Greg Cameron
A container terminal at Newcastle would be good for people living in northern NSW because the cost of transporting goods to and from the port will be lower, obviously, than with Port Botany.
Low-cost access to a container terminal is a vital ingredient in the successful future of any economic region worldwide – container ports drive new supply chains, markets and infrastructure.
If there are valid reasons for not building a container terminal at Newcastle, they are yet to be identified by either the NSW government or the Australian government.
It is relevant to consider why the former Newcastle steelworks site is owned by the NSW government.
Sixteen years ago, BHP was proposing to build a container terminal on the site but, unexpectedly, gave it to the NSW government, in 2001, which dumped the proposal.
The state government accepted ownership of the site's industrial contamination after 84 years of steelmaking.
Last year, the Australian government claimed that a Newcastle container terminal "would add costs to the entire supply chain". The claim is contained in the Moorebank Intermodal Terminal Project, Detailed Business Case, 6 February 2012, on page 62.
No evidence has been provided in support this claim.
The Australian government says its 1.2 million TEU intermodal terminal at Moorebank is necessary for expanding Port Botany container terminal.
The intermodal terminal "would provide a major boost to national productivity, helping to reduce business costs and the adverse environmental and social impacts of road transport, as well as creating jobs in south west Sydney".
These claims are said to be backed by a "significant amount of research". Unfortunately, this research has been redacted from the "Moorebank? Detailed Business Case".
Consequently, it is not possible to test the Australian government's claims for the proposed Moorebank intermodal terminal.
Moreover, Port Botany's traffic congestion is simply being transferred to Moorebank – see Moorebank Intermodal's?
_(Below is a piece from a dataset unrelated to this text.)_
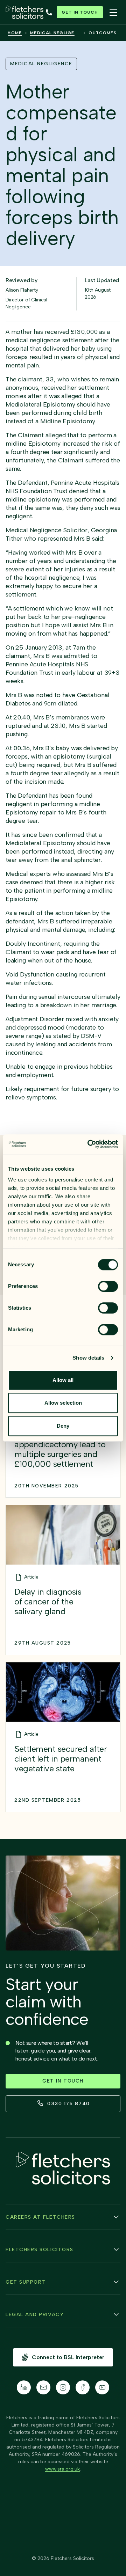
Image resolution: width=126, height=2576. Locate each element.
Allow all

Key Assumptions Requires Deeper Scrutiny, April 2013.
Other than for the area served by the small Enfield intermodal terminal, western Sydney is better served from Eastern Creek – because it is closer to the main demand areas – than from Moorebank.
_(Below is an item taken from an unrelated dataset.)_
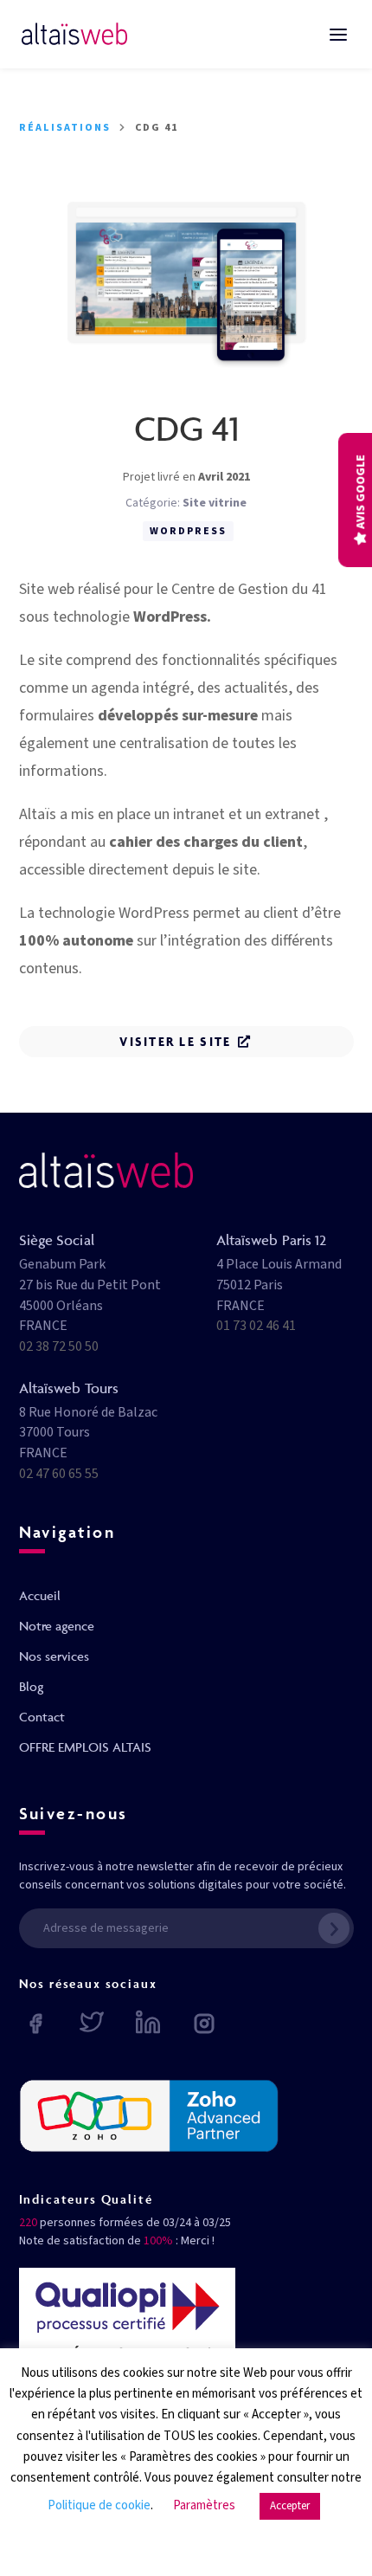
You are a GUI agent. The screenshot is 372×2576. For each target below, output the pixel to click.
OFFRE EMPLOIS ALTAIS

By 2030, annual container movements are expected to be 5 million TEU – up from 2 million TEU in 2012 to 7 million TEU.
At 1.2 million TEU, the Moorebank intermodal terminal is too small and will be unable to cope with Port Botany throughput, which in 2020 is estimated to be 3.2 million TEU.
Both the Australian and NSW governments support an intermodal terminal at Eastern Creek; and both support a freight rail by-pass of Sydney and Newcastle.
The likely route is from Glenfield in south western Sydney, Eastern Creek, across the HawkesburyRiver, west of the CentralCoast, and Newcastle.
Eastern Creek would be capable of handling all of Sydney's intermodal terminal requirements for the rest of the century. Ample land for warehousing is a further, decisive, advantage of Eastern Creek.
It would not be necessary to maintain multiple, small-scale intermodals scattered throughout Sydney's west in cramped conditions.
Paying for the freight rail line between Glenfield and Newcastle would be achieved by railing containers between Newcastle and Eastern Creek.
The outer wester Sydney freight rail by-pass would enable the removal of freight from the Sydney rail network, which in turn would allow all rail capacity to be used for passenger services.
If rall was to absorb 30% of the forecast growth in Sydney urban travel, the savings would be $1 billion a year by 2025.